Contemporaries considered Edward III of England "the wisest and shrewdest warrior in the world", but he has not fared so well in the estimation of modern historians, many of whom have argued that he was a fine tactician but a poorstrategist. This is despite the fact that by 1360 the English had become the foremost martial nation of Europe; that famous victories had been won at Dupplin Moor, Halidon Hill, Crécy, and Poitiers; and David II of Scotland and Jean II of France were Edward's prisoners, and the French, with the Treaty of Brétigny, had agreed to surrender a third of their kingdom to his sovereign rule in exchange for peace.
In War Cruel and Sharp, Professor Rogers offers a powerfully argued and thoroughly researched reassessment of the military and political strategies which Edward III and the Black Prince employed to achieve this astounding result.

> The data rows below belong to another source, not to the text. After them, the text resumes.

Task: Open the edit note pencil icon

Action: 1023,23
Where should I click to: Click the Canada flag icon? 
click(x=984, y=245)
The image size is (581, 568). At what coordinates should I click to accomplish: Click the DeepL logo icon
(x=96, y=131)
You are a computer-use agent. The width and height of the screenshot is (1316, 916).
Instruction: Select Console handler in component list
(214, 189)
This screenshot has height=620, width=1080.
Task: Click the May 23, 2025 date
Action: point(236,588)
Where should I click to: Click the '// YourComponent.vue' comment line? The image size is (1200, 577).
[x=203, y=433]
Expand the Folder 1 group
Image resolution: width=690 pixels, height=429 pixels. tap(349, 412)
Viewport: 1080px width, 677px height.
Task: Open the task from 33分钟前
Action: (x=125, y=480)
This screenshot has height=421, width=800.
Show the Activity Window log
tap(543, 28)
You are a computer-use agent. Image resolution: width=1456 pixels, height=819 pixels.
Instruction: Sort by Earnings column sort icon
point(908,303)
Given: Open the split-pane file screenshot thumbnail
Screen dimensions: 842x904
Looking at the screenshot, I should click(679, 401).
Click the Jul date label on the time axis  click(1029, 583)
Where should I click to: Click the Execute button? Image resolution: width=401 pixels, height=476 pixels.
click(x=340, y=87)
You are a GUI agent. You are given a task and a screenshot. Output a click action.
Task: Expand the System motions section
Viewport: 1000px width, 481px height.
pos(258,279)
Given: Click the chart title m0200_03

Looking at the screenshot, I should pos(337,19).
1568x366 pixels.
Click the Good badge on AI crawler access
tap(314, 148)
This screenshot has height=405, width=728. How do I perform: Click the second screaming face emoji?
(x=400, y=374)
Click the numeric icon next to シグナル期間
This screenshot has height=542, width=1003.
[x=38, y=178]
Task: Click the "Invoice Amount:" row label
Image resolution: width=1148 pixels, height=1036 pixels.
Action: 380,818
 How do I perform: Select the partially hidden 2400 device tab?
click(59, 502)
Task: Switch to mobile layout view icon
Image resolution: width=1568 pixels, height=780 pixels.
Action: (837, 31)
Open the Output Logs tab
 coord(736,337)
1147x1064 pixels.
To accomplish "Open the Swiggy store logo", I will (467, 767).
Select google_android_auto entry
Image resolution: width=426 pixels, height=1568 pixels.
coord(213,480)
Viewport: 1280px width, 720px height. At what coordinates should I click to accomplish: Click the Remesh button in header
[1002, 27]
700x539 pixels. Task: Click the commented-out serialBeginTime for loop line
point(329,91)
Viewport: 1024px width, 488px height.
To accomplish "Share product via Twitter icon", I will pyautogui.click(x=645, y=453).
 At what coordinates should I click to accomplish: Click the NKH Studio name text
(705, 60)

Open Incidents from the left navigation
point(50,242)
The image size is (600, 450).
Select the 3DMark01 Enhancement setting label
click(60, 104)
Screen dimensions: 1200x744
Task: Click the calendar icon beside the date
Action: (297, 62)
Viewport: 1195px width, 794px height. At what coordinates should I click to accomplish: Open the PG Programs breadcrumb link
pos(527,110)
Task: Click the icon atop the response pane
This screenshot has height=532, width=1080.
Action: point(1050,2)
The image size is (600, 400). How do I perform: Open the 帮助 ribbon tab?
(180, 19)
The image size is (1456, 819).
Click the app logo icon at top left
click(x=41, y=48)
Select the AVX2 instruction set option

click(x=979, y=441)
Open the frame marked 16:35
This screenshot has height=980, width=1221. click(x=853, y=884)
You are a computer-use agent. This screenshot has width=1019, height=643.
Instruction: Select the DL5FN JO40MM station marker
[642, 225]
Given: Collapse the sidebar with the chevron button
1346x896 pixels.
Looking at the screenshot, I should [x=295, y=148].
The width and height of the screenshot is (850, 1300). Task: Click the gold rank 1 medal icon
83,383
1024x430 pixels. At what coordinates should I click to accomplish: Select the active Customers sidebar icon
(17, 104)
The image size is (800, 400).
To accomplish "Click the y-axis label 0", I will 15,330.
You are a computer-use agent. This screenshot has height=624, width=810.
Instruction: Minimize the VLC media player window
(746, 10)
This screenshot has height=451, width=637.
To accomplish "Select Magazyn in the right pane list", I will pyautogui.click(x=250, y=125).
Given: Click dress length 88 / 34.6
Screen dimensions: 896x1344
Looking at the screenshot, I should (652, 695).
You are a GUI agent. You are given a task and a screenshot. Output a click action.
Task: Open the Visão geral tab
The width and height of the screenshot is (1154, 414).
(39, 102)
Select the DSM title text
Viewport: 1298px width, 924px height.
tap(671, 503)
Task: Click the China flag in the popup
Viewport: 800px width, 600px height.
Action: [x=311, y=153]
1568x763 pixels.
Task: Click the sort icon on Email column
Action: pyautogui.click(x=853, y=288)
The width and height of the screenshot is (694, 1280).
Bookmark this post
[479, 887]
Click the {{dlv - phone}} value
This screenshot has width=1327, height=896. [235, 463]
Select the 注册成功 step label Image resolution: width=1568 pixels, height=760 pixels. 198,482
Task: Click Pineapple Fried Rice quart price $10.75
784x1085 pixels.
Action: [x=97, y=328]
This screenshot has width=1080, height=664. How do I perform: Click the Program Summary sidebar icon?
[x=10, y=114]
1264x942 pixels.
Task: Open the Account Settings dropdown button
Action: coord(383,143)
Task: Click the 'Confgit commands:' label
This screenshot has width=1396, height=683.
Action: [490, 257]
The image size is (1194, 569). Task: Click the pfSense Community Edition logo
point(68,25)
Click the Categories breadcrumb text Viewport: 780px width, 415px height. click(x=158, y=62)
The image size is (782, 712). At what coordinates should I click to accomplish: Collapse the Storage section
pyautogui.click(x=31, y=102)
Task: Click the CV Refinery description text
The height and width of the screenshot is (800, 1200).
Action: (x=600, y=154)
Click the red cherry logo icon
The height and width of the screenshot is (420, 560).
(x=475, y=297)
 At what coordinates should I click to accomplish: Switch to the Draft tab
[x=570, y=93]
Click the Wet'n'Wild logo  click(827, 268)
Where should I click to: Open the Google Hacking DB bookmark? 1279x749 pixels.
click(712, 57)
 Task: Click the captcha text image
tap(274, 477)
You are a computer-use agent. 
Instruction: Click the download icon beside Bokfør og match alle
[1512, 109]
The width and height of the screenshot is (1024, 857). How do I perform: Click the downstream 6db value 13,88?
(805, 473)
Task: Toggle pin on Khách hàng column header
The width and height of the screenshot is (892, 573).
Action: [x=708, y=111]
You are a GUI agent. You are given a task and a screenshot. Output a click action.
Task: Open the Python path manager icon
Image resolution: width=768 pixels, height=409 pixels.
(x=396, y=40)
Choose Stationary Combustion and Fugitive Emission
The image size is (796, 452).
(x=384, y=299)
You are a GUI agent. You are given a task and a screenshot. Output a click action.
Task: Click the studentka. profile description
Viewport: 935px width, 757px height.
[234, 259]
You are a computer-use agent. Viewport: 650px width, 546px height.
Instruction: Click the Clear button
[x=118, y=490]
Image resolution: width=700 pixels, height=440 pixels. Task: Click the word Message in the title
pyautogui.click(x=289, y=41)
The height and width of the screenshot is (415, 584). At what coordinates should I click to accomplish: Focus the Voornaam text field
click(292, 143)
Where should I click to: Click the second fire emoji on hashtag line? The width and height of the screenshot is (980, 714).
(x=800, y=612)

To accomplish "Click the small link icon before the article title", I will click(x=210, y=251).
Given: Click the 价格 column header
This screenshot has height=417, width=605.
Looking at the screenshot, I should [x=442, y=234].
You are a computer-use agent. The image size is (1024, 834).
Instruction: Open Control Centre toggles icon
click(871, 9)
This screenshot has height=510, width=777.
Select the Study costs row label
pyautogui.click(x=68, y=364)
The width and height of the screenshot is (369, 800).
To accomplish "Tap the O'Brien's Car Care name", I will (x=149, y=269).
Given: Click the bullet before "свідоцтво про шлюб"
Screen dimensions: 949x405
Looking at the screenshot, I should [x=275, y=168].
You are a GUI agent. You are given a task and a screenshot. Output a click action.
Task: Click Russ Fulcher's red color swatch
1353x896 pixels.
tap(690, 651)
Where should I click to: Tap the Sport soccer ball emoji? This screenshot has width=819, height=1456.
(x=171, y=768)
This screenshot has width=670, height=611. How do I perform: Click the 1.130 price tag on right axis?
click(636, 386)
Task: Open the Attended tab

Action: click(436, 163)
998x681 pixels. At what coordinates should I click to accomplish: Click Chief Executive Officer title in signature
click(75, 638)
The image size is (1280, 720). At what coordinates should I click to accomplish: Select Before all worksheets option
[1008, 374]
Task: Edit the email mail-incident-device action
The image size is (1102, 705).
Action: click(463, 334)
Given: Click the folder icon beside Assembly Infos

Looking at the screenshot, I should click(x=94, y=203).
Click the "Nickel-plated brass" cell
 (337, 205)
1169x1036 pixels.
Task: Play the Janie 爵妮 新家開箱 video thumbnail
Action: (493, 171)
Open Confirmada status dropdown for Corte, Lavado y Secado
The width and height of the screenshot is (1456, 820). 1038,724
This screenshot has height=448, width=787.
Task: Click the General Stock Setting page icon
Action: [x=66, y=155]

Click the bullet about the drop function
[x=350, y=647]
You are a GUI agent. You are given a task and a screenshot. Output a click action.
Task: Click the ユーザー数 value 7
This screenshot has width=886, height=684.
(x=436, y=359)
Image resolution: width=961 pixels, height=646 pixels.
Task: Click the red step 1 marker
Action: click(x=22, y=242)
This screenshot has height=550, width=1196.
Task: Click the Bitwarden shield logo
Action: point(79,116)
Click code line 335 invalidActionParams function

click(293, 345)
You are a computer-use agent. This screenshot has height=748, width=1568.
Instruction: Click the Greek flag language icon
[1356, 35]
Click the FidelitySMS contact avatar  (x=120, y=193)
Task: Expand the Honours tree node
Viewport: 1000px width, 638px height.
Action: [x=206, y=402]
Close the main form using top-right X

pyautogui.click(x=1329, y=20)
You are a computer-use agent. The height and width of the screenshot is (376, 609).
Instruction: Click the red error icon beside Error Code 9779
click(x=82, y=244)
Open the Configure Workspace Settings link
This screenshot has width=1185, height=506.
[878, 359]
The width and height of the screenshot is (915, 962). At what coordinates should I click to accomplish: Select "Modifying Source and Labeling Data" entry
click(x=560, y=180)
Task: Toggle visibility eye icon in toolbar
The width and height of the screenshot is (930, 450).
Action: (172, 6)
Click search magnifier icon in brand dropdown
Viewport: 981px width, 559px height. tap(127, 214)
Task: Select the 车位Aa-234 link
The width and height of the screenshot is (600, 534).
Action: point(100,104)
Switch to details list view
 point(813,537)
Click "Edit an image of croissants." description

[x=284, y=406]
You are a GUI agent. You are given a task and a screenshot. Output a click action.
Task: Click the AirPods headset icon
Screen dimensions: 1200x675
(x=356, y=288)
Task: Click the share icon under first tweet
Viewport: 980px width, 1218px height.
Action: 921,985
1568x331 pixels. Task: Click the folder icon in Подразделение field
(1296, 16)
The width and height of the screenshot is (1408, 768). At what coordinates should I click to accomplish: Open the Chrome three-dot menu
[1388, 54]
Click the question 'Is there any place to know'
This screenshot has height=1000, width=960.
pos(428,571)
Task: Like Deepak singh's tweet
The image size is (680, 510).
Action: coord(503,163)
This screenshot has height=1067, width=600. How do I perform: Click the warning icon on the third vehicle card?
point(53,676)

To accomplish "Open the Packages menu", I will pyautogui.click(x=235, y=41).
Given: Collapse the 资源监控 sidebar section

Using a narrative framework, he makes the case that the Plantagenets' ultimate success came from adapting the strategy which Robert Bruce had used to force the 'Shameful Peace' on England in 1328. Unlike previous historians, he argues that the quest for decisive battle underlay Edward's strategy in every campaign he undertook, though the English also utilized sieges and ferocious devastation of the countryside to advance their war efforts.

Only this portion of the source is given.